- What is needed:
Select from the data all lines with the word "Given".

- Exercise data:
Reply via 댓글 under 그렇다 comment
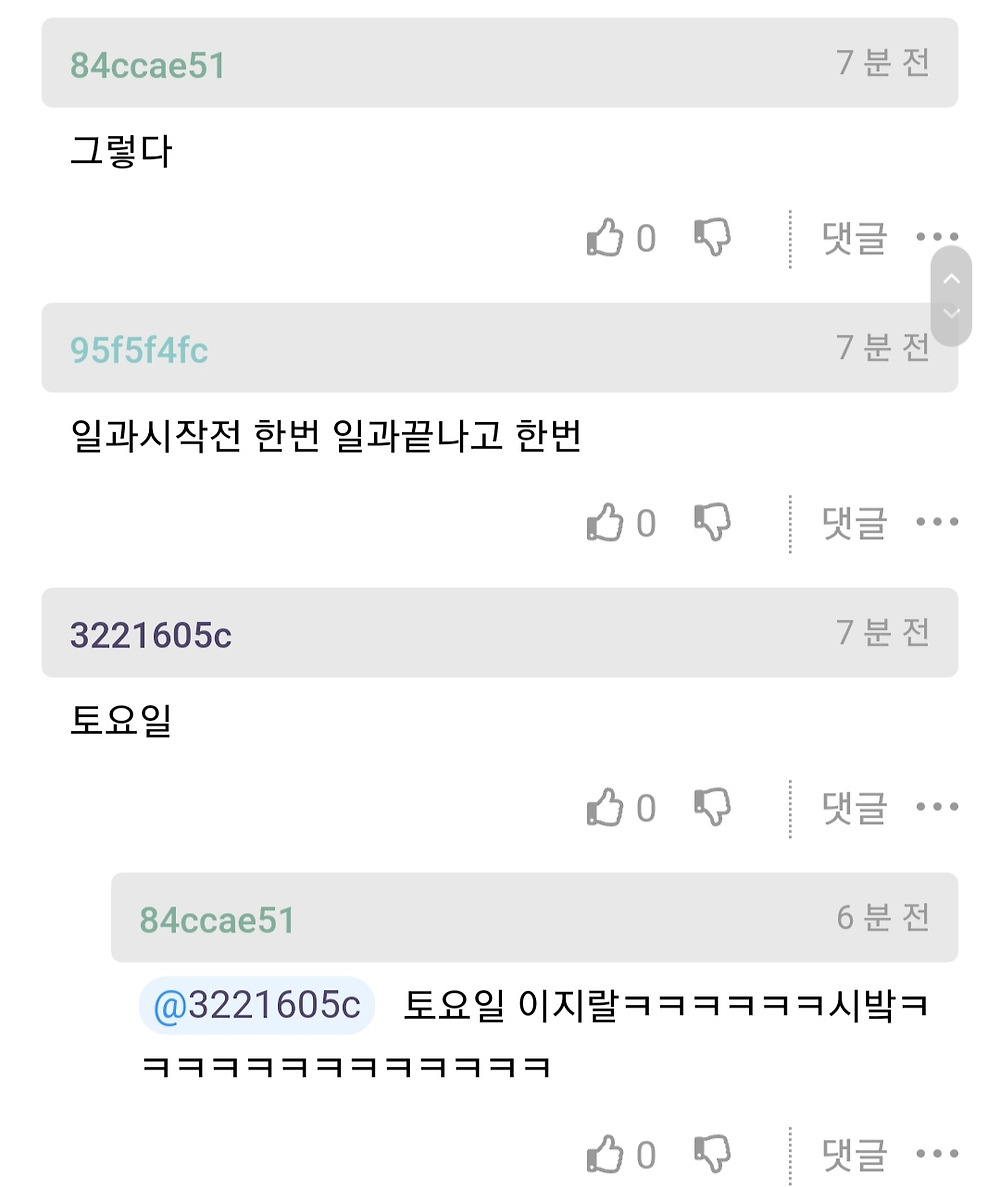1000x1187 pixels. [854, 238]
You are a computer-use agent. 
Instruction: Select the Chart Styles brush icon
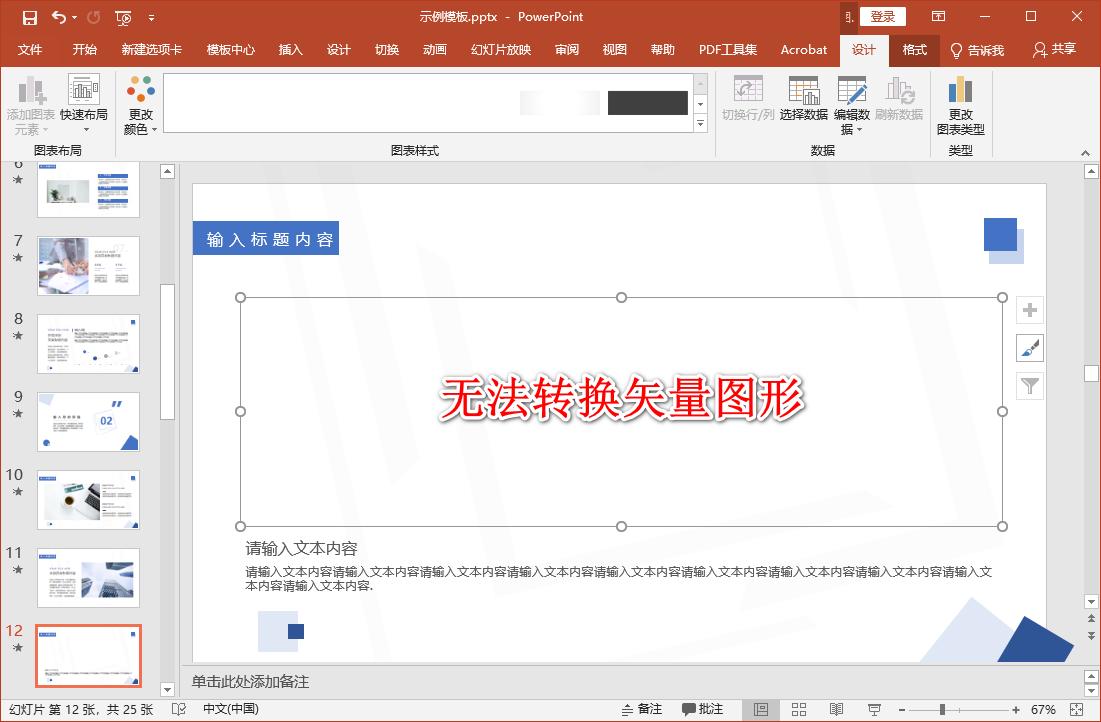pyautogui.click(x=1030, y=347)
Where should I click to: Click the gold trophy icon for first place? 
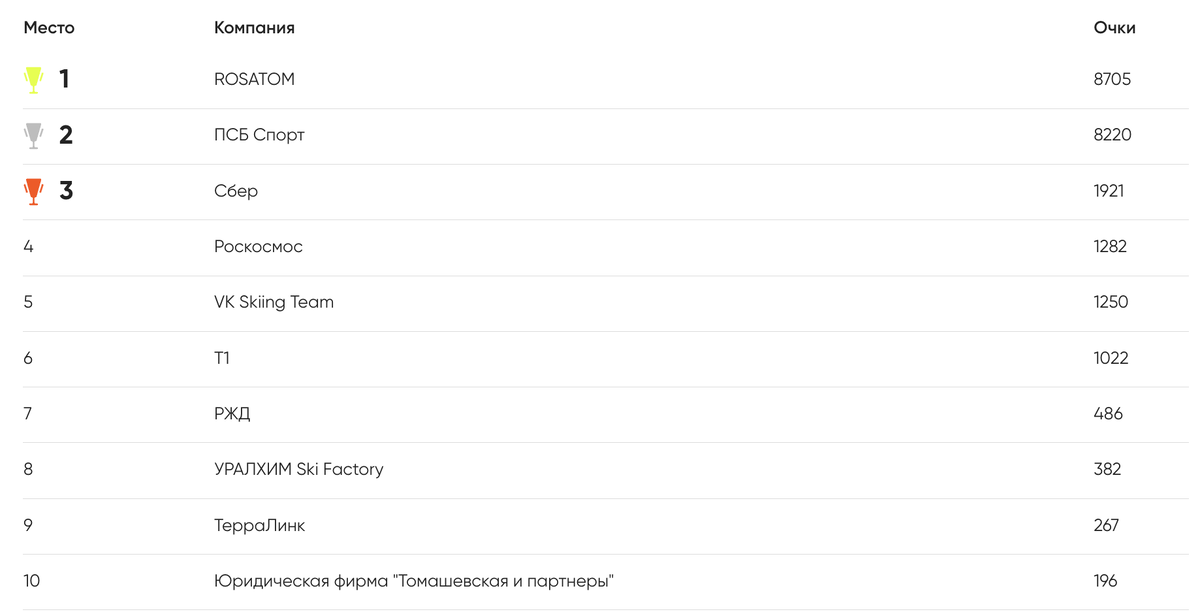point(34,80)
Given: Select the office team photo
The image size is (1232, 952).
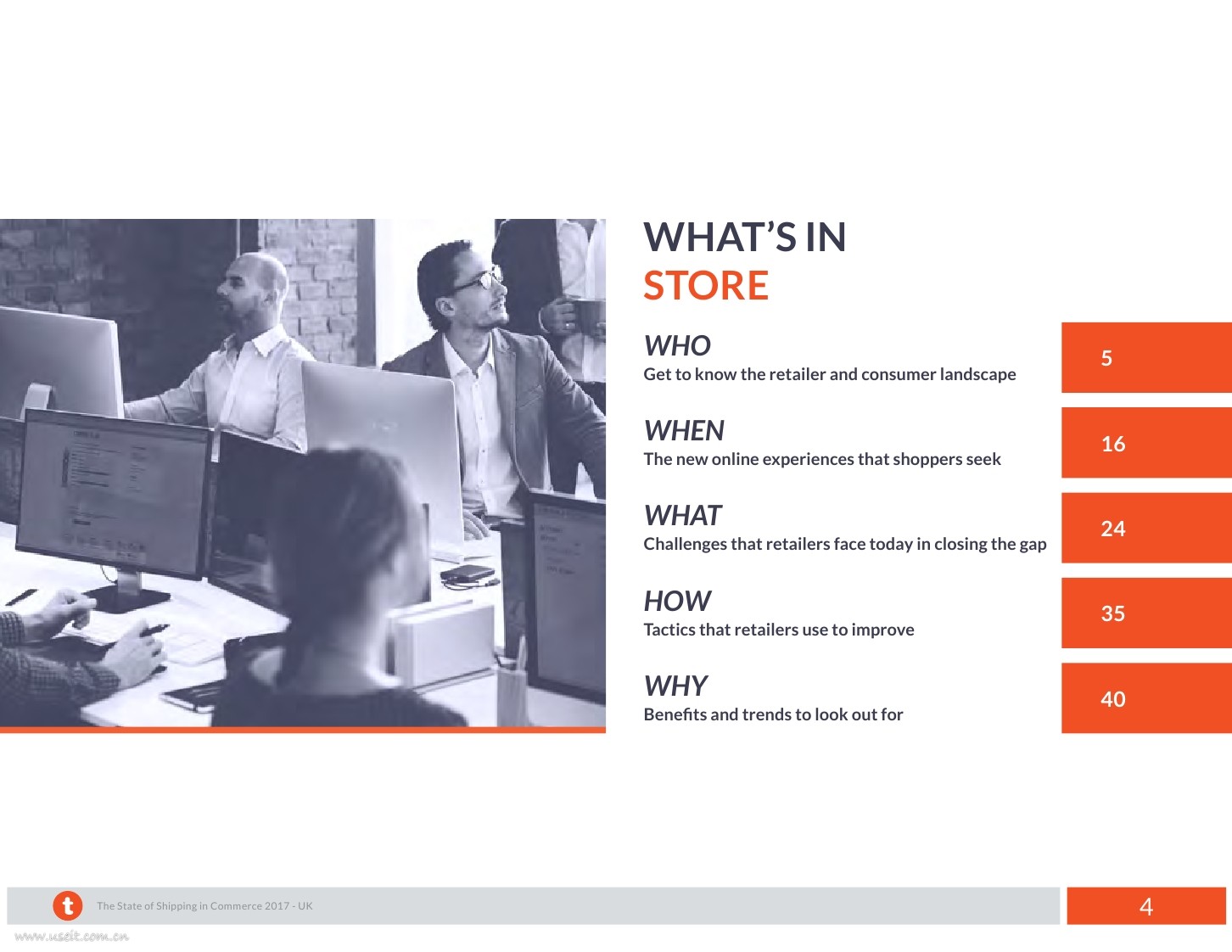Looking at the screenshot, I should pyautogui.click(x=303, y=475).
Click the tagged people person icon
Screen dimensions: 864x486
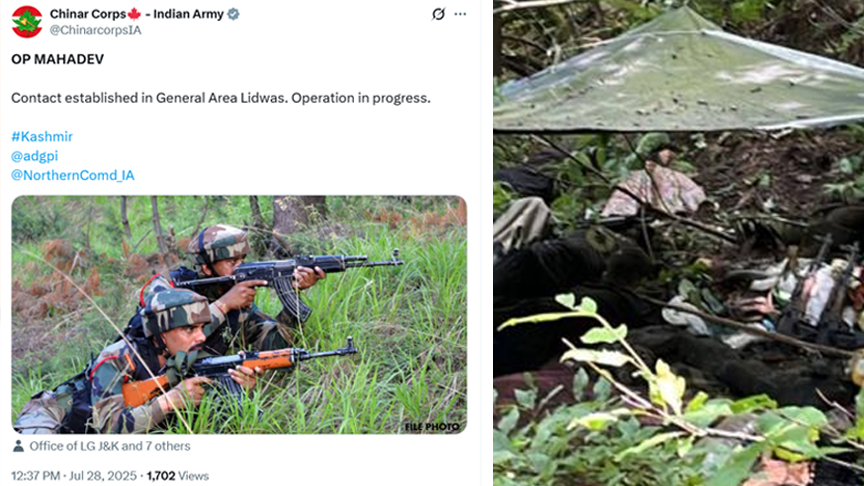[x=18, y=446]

---

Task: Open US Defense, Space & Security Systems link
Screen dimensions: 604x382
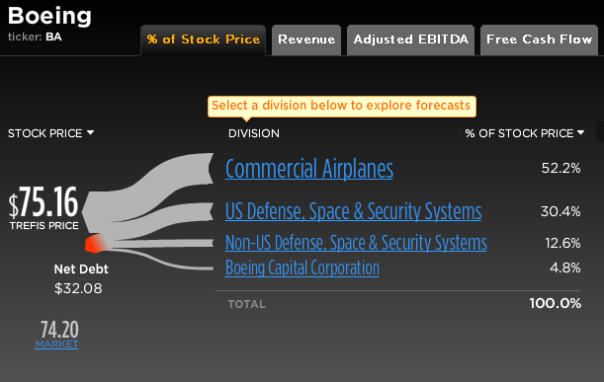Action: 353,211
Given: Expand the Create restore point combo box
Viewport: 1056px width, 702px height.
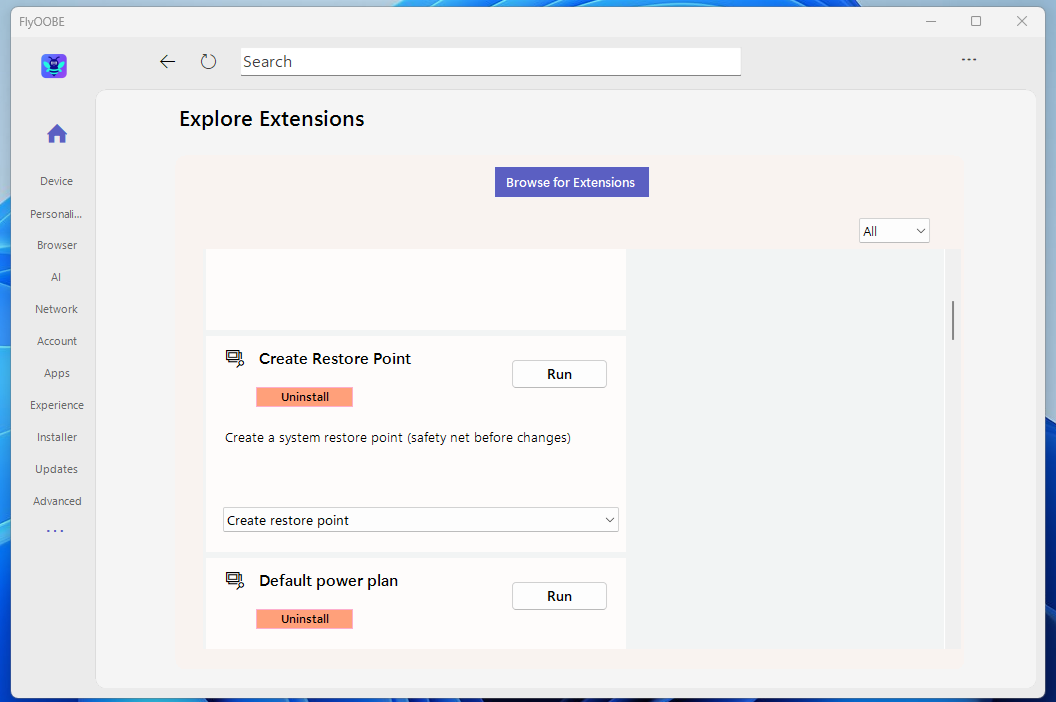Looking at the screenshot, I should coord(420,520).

- The answer:
Given: Select the office team photo
Given: Expand the Create restore point combo box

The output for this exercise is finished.